Deux choses le rendent problématique. D'abord, c'est précisément l'Amérique. Et l'Amérique étant l'Amérique, Dieu est partout. Alors, si je veux bien admettre la fascination que peut exercer un Dieu transcendant, une force mystique qui attire le regard et l'intelligence vers l'immanent, autant le Dieu "grillon parlant" en vogue chez les protestants de l'Amérique du nord m'insupporte au plus haut point. On a l'impression d'un pays de Pinocchios qui n'arrêtent pas de mentir et de se mentir, tout simplement parce que cela exige moins d'effort que de penser. Le film fait étal de tous les bons sentiments accompagnés par leurs pendants – les méchantes culpabilités – qui pourrissent les rapports entre les bénévoles issus des classes moyennes et les pauvres, soit des accidenté/e/s de la vie, soit des travailleurs saisonniers. A deux ou trois reprises dans ce film, on remercie DIEU pour la mauvaise nourriture récoltée auprès des supermarchés locaux qui vident leurs rayons de tous leurs mauvais produits proches des Dates Limites de Consommation, ainsi se donnant bonne conscience. Dans le "dumbing down" (abêtissement culturel général) auquel nous assistons depuis trente ans dans les démocraties dites développées (sujet d'une réflexion qui mérite d'être poursuivie), le retour en force de Dieu, aux Etats-Unis a un impact important. La religion sert d'écran et de miroir aveuglant. Auto-responsabilisant, culpabilisant à l'extrême, elle empêche l'individu de se penser comme élément d'un système ; il devient impossible de se penser comme faisant partie d'un groupe et a fortiori d'une classe. Premier problème. Le film démontre un système d'aliénation idéologique d'une telle puissance et prégnance qu'elle devient invisible, elle est devenue l'horizon intellectuel des citoyens.
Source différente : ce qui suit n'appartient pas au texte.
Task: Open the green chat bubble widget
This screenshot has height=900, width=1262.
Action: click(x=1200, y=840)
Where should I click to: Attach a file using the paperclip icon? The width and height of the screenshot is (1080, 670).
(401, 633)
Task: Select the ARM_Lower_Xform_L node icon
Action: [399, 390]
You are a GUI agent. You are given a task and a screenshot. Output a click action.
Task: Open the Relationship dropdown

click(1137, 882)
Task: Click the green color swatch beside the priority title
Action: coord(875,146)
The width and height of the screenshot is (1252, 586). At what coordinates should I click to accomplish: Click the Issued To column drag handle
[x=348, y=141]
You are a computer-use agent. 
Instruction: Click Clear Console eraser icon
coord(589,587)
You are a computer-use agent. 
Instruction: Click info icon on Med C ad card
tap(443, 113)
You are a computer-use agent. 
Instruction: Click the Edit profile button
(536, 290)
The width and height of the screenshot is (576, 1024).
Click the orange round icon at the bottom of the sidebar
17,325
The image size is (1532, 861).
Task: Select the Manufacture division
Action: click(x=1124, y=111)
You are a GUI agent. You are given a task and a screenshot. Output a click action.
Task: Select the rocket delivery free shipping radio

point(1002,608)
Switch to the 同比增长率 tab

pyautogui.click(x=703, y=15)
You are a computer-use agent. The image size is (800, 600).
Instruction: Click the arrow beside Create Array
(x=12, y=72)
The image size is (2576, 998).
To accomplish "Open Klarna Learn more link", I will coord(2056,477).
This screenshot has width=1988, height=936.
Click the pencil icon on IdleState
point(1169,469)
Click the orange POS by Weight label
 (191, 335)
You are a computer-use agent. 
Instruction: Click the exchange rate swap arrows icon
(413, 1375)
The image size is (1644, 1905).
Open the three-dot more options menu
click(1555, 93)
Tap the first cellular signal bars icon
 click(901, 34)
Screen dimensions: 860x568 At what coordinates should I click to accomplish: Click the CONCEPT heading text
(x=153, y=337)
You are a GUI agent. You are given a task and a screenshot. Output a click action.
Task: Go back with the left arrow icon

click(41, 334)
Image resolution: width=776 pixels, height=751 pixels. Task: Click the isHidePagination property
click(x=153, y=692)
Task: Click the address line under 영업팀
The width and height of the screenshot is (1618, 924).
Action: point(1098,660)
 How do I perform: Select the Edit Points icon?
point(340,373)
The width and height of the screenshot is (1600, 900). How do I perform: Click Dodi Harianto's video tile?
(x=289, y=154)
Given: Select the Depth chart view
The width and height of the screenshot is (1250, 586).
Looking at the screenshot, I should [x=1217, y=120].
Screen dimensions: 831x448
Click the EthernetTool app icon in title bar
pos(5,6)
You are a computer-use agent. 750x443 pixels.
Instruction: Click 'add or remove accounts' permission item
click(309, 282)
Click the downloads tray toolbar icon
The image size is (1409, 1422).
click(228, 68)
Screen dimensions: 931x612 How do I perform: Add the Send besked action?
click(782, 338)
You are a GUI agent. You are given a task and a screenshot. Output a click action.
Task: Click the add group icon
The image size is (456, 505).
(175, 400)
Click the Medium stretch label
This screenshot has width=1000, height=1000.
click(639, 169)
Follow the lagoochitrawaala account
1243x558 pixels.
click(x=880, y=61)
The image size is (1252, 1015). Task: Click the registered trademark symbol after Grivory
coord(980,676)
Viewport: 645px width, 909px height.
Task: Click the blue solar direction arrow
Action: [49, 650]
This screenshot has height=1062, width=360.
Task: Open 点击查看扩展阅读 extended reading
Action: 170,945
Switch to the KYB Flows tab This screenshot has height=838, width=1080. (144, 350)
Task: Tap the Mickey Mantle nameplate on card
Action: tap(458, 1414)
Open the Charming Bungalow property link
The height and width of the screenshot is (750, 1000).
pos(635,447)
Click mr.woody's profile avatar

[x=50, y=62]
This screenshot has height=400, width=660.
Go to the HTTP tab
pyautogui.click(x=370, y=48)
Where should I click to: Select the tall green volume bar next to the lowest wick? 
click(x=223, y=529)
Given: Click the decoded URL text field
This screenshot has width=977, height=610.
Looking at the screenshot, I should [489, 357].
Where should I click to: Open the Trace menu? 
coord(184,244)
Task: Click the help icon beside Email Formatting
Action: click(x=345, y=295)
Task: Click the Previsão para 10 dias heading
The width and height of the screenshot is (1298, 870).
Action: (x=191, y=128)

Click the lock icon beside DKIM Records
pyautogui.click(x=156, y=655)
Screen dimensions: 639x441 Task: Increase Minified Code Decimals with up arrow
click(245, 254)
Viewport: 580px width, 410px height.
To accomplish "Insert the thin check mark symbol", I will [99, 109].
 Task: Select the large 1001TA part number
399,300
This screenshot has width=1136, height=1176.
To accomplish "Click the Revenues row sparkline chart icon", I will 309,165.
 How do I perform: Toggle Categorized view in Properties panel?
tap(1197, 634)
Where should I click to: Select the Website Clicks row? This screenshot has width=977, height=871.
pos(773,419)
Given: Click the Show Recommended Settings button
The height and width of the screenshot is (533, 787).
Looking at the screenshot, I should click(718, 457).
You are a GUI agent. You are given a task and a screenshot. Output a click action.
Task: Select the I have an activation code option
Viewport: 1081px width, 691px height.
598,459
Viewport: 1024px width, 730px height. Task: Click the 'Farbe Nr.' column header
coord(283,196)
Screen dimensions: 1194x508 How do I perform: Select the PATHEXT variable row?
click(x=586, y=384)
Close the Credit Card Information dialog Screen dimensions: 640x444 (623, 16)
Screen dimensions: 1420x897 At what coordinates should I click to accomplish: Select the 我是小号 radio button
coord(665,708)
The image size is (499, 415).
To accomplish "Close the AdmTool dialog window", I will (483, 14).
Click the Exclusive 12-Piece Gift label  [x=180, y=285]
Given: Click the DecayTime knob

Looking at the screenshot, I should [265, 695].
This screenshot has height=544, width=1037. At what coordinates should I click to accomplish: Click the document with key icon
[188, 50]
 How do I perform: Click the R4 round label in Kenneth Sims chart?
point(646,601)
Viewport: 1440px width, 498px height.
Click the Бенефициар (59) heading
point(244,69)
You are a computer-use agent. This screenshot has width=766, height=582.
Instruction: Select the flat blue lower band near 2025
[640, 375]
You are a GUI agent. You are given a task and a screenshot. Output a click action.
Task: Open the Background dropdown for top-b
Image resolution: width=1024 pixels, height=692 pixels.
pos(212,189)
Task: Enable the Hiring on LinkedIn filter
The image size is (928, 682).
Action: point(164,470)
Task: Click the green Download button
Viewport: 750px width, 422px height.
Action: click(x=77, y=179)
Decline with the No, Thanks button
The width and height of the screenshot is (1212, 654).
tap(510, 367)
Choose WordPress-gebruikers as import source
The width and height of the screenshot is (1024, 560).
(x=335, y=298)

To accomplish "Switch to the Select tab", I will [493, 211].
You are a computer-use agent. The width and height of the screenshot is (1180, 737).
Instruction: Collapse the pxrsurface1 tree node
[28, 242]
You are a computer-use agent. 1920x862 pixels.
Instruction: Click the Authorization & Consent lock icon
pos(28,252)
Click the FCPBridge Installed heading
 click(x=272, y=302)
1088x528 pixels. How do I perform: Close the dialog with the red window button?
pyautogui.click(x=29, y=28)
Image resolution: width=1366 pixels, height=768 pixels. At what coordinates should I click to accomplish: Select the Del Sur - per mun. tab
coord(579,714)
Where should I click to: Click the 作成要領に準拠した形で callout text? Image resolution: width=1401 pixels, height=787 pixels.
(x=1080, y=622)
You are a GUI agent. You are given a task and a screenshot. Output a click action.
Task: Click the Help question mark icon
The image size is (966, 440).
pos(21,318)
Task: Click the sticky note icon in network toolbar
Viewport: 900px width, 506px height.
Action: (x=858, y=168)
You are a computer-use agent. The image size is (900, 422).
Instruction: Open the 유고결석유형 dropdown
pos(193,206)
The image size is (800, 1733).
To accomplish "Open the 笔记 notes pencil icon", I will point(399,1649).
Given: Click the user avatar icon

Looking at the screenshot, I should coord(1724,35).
Deuxième problème, c'est l'attitude des cinéastes face à tout cela. On a l'impression d'avoir affaire soit à des clones de Pinocchio en train de faire de la publicité pour le jardin des miracles, soit à deux benêts qui ne se rendent pas compte de ce qu'ils donnent à voir. Ils sont beaux et sympathiques, par ailleurs. Et courageux. Faire un film autoproduit qui maintient l'intérêt sur une durée de plus d'une heure indique à la fois de la volonté et du talent. Mais, à écouter leurs discours, et surtout à constater l'absence absolue de distance par rapport à ce qu'ils filment, on ne peut que noter qu'ils cherchent à faire propagande en France pour le système de "bénévolat" à l'américaine, un système qui permet peut-être à cet abri d'exister, comme à tant d'autres gérés par l'Armée du Salut ou d'autres églises ou sectes. Mais avec une absence totale de conscience que ce bénévolat, ces "corvées" du titre, sont gangrenés par le fatras idéologique et religieuse qui les sous-tend. Dans ce cas, comme dirait l'autre, le bénévolat ne fait pas partie d'une quelconque solution, il fait plutôt partie du problème.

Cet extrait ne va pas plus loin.